L’après-Cotonou: les perspectives du futur partenariat ACP-UE après 2020 L’accord de partenariat de Cotonou conclu entre l’Union européenne et 78 pays d’Afrique, des Caraïbes et du Pacifique viendra à échéance en février 2020. Les négociations pour un partenariat «post-Cotonou» ont débuté officiellement le 28 septembre et les premières réunions techniques ont eu lieu le 18 octobre. Le partenariat ACPUE, qui concerne un cinquième de la population mondiale, a une dimension politique et traite de développement et de coopération économique. Le monde a considérablement évolué depuis l’entrée en vigueur de l’accord de Cotonou, et le nouvel accord doit être modernisé en conséquence.
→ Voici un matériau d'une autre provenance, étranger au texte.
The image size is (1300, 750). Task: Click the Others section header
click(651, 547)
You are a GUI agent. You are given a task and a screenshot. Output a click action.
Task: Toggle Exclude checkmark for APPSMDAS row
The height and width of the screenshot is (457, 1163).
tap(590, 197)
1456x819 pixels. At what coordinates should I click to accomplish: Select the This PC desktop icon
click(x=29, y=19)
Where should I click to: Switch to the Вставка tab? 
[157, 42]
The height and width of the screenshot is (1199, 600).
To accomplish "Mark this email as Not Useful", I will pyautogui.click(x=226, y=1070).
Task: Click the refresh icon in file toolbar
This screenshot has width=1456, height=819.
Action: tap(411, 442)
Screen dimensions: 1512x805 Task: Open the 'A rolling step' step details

En s’ appuyant sur les enseignements de 43 ans de coopération et en tirant le meilleur parti des circonstances nouvelles, le prochain accord peut ouvrir des perspectives sans précédent, notamment en matière de croissance et de création d’emplois, de développement humain, de paix et d’une meilleure gestion des questions de sécurité, de changement climatique et de migration. Le discours d’ouverture de cette session portera dès lors sur le partenariat «post-Cotonou». Le débat sera ouvert par Maurizio Carbone, professeur à l’université de Glasgow et spécialiste des relations internationales et du développement. L’implication concrète de la communauté internationale dans la lutte contre le terrorisme au Sahel Dans le Sahel, le terrorisme et l’ extrémisme prolifèrent à un rythme alarmant. Le nombre d’incidents djihadistes violents a augmenté de plus de 300 % entre 2010 et 2017. Bien que les Nations unies, la France et le G5 Sahel (Burkina Faso, Tchad, Mali, Mauritanie et Niger) se soient efforcés de lutter contre le terrorisme, le succès de ces efforts a été limité par le manque de financements et de capacité organisationnelle. Les acteurs internationaux eux-mêmes deviennent de plus en plus la cible de l’extrémisme: 150 membres des forces de maintien de la paix des Nations unies ont été tués au Mali dans l’exercice de leurs fonctions pour la MINUSMA. Bien que les groupes djihadistes restent morcelés, ils continueront de représenter une menace majeure tant que la combinaison funeste de pauvreté, chômage et changement climatique qui prévaut au Sahel ne sera pas défaite.